King Loser has one streaming provider following its small cinema premiere at last year’s International Film Festival.

Arovision is a local independent streaming platform borne from a legendary video and DVD service - the Aro Video Store.

The shop has been running for 35 years and is one of only eight DVD and video stores that RNZ can determine remains nationally. 

But even with streaming, it is not easy being local among the corporate giants, Arovision founder Andrew Armitage told Culture 101

Aro Video Store in the Aro Valley, Poneke

Aro Video Store in Wellington's Aro Valley. Photo: Rebecca McMillan

Ahead of the Oscars earlier this year, NBC Universal Pictures refused to renew a contract with their New Zealand-based platform hosts, Shift72. That led to the removal of more than 200 titles from the Arovision service.

That is the reason Christopher Nolan's Oscar-winning Oppenheimer is not available through Arovision.
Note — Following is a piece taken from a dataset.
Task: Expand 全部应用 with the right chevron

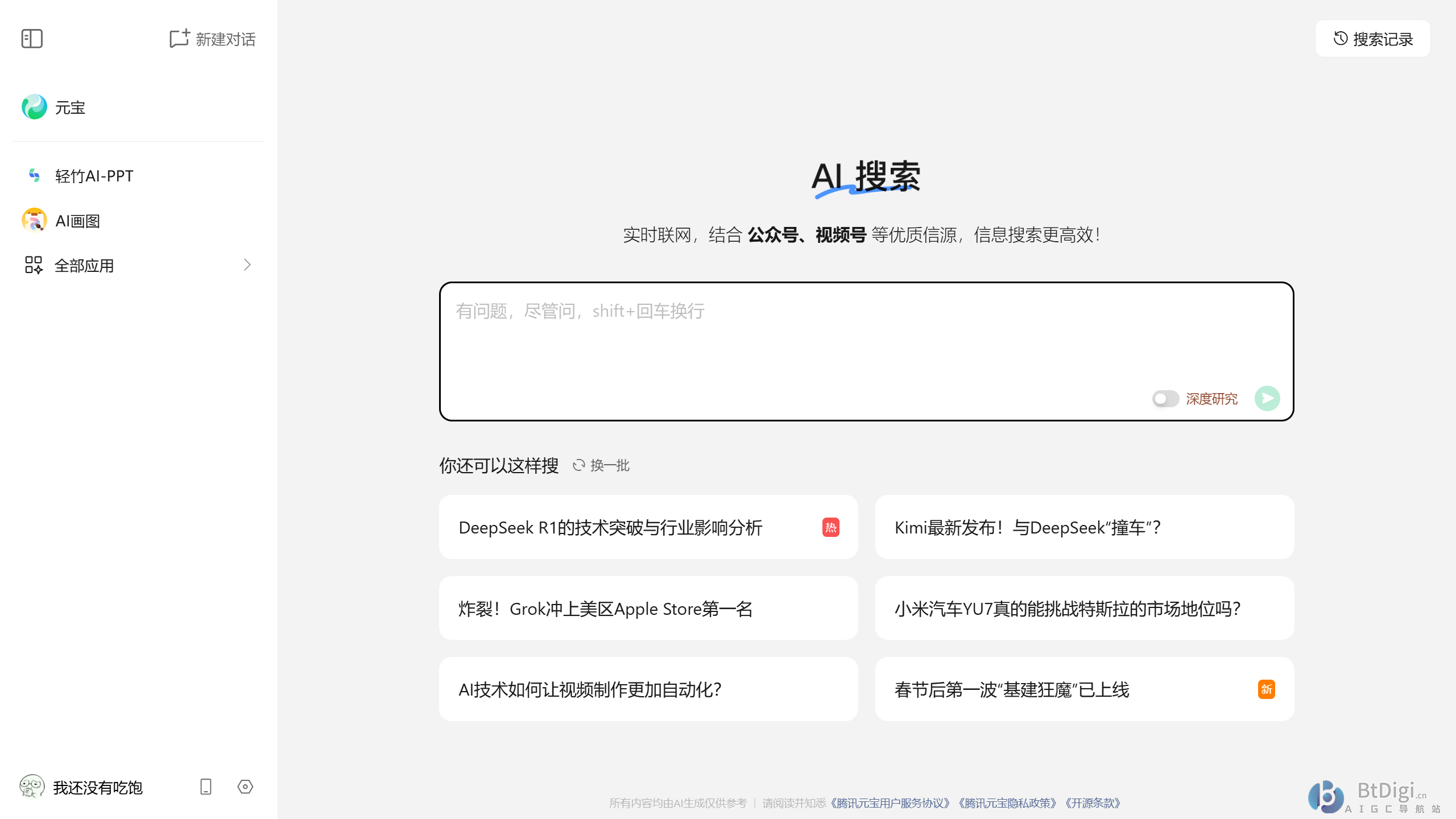Action: (247, 265)
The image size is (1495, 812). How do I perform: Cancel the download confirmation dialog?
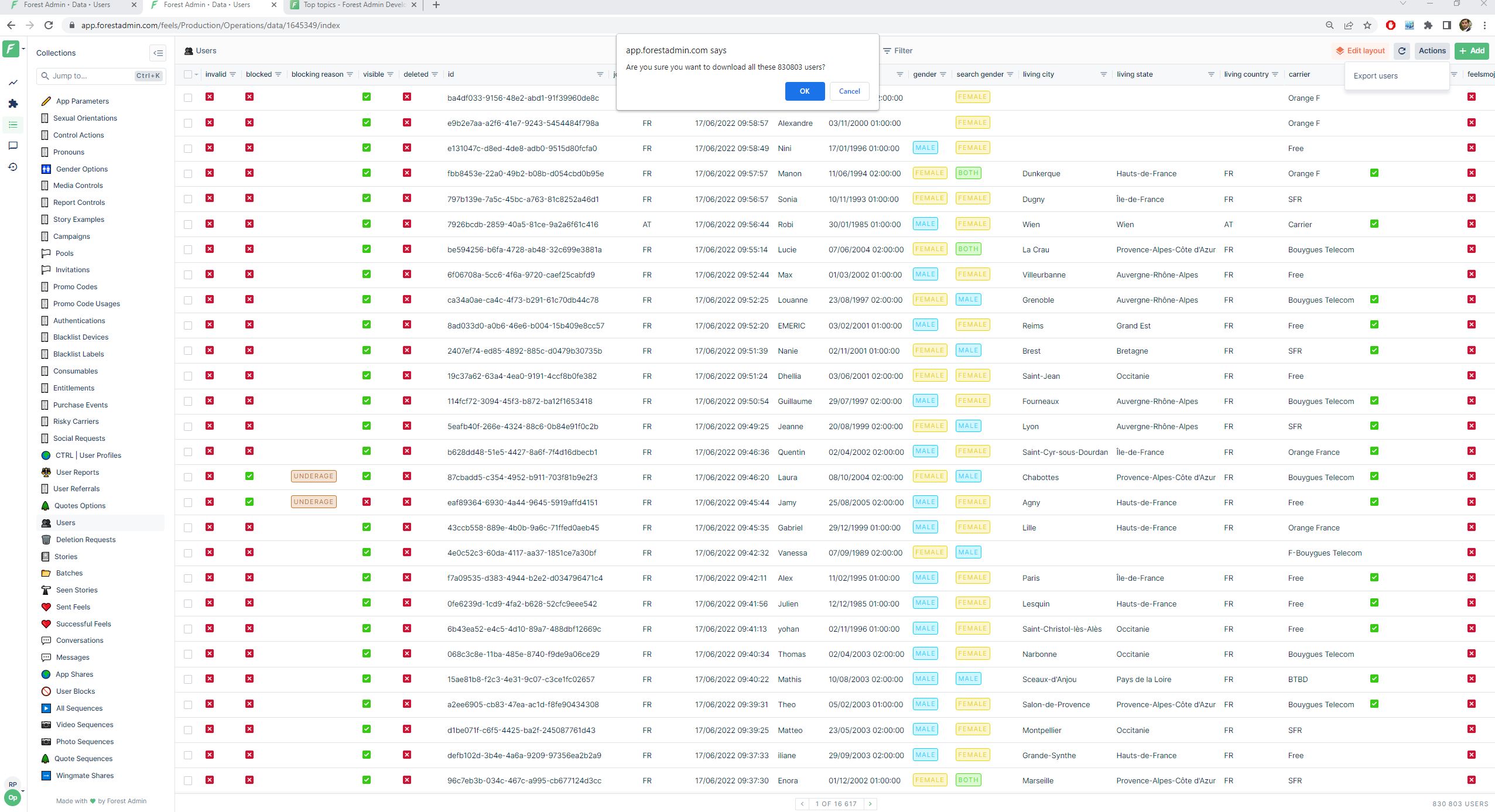point(849,91)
They simply could not negotiate a high enough fee, and the NBC Universal catalogue remained out of reach, Armitage says. At least for now.

Arovision is one of three locally owned streaming platforms (the others being Academy on Demand and NZ Film on Demand) where rather than paying a subscription, audiences rent per title.  Among Arovison’s 2800 online titles, there are 217 New Zealand films. 

Arovision has a partnership with the New Zealand International Film Festival to stream its films (independent from festival screening rights). Few of these acclaimed films are to be found on subscription platforms. The same goes for Arovision’s general focus on "festival, cult, classic and unusual titles".

Armitage says Aro Video has battled on in parallel, committed to the preservation of its DVD archive as something of public value.

A collection of more than 27,000 titles stands as the largest single collection of DVD and video titles in Aotearoa. 

Its survival is unusual: this month the Guardian documented the last three video stores remaining in the UK, and the last DVD store in London closed late last year.

In Aotearoa, our remaining video stores include Alice in Videoland in Ōtautahi, Auteur House in Hamilton, Movie Scene Paeroa, Dead Video in Lyttelton, Island Bay Video in Pōneke and the last remaining United Video stores in Morrinsville and Masterton.

Part of Aro’s survival plan has been building a strong community around loving film, sharing commentary about films via social media and holding events like a monthly Secret Cinema Club (presenting a surprise film every time).

Will the VHS and DVD get the same revival as we are starting to see in music for the cassette tape and CD? Armitage is not sure, but he believes the Arovideo archive deserves to enter the public library system, and would welcome the interest.